Antony torna a casa (Guerra e pace d'Africa)
martedì 14 settembre 2021
Nel 1990 Antony aveva 13 anni. La guerra, iniziata da Charles Taylor alla fine dell'anno precedente dai confini con la Costa d'Avorio, era arrivata fino al suo villaggio. Dopo l'uccisione del presidente Samuel Doe, che aveva preso il potere con un sanguinoso colpo di stato, lui, la famiglia e migliaia di altri liberiani erano fuggiti via nave fino ad Accra, nel Ghana. Antony ha vissuto per 5 anni in un campo profughi, alla periferia della città. Poi, ormai diciottenne, è tornato nel suo Paese, nella capitale Monrovia, sperando in una vita normale. Il destino l'attendeva l'anno seguente: il 6 aprile 1996. Una data che gli abitanti di Monrovia non dimenticheranno perché in quel giorno si scatenò una caccia all'uomo nei quartieri della capitale, protagonisti i gruppi ribelli che si contendevano il potere. Antony si mette in salvo, da solo, su una nave privata per il Ghana. Stavolta si ferma poco più di un anno nel campo e poi, nel 1997, parte per l'avventura nella confinante Costa d'Avorio. Qui, nel 1999, il colpo di stato del generale Robert Guei lo sorprende e lo spinge in Mali per tentare di approdare in Algeria.

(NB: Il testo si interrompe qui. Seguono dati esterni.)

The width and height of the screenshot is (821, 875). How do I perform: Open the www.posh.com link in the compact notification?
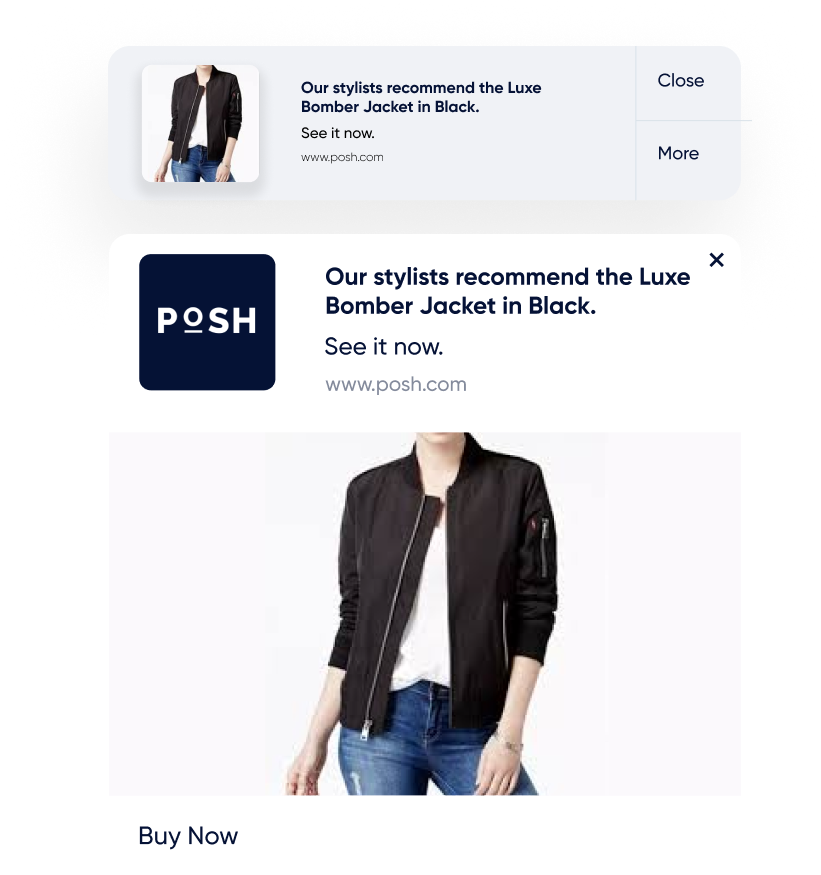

Bloccato ancor prima di raggiungere la frontiera, Antony torna per la terza volta in Ghana, nel campo profughi, ancora e sempre abitato da migliaia di liberiani. Con l'idea di abbandonare l'Africa delle guerre che lo inseguono, Antony parte per il Burkina Faso, passa il Niger e raggiunge la Libia l'anno seguente, il 2000. Ma anche Bengasi diventa luogo di scontro tra miliziani e vengono coinvolti anche i migranti. Antony, che avrebbe voluto raggiungere l'Italia, l'anno seguente torna con mezzi di fortuna in Niger, e scivola verso il solito Ghana, con la speranza di entrare nelle liste degli ammessi negli Usa. Antony non si dà per vinto e parte per Cotonou, nel Benin, e poi ritenta, senza successo, di raggiungere l'Algeria e, da lì, la Spagna attraverso il Marocco. Ritenta lo stesso viaggio nel 2006 e due anni dopo è espulso dall'Algeria, dove ha potuto lavorare nei cantieri, e si ritrova in Niger nel 2008. Non pago delle precedenti disavventure torna in Algeria per la terza volta e, con l'idea di raggiungere l'Arabia Saudita passa per il Sudan attraverso il Camerun et il Ciad. Nel 2010 torna ancora a Niamey.
Cerca un prestito e trova un'accusa di falso, passa così qualche mese in Casa di detenzione. Poi, si impegna a mettere assieme i suoi compatrioti migranti a Niamey e intraprende, senza grande successo, piccole attività commerciali. Tra un soggiorno e l'altro, gli nasce una bimba che ha appena compiuto 10 anni e vive con la madre. Ora Antony sta tornando in Liberia, dopo venticinque anni di guerre, colpi di stato, detenzioni, espulsioni, illusioni tradite e frontiere che si allontanano. Prepara con apprensione il suo rientro in una patria che non lo ricorda. Ha conservato i contatti con la sorella e il fratello, entrambi più giovani di lui, è il primogenito di sua madre che spera abbracciare presto. Antony vorrebbe passare qualche mese nella capitale Monrovia. Sua figlia si chiama Leila che significa “nata durante la notte”. Lui arriverà di mattina presto, al nascere di un nuovo giorno.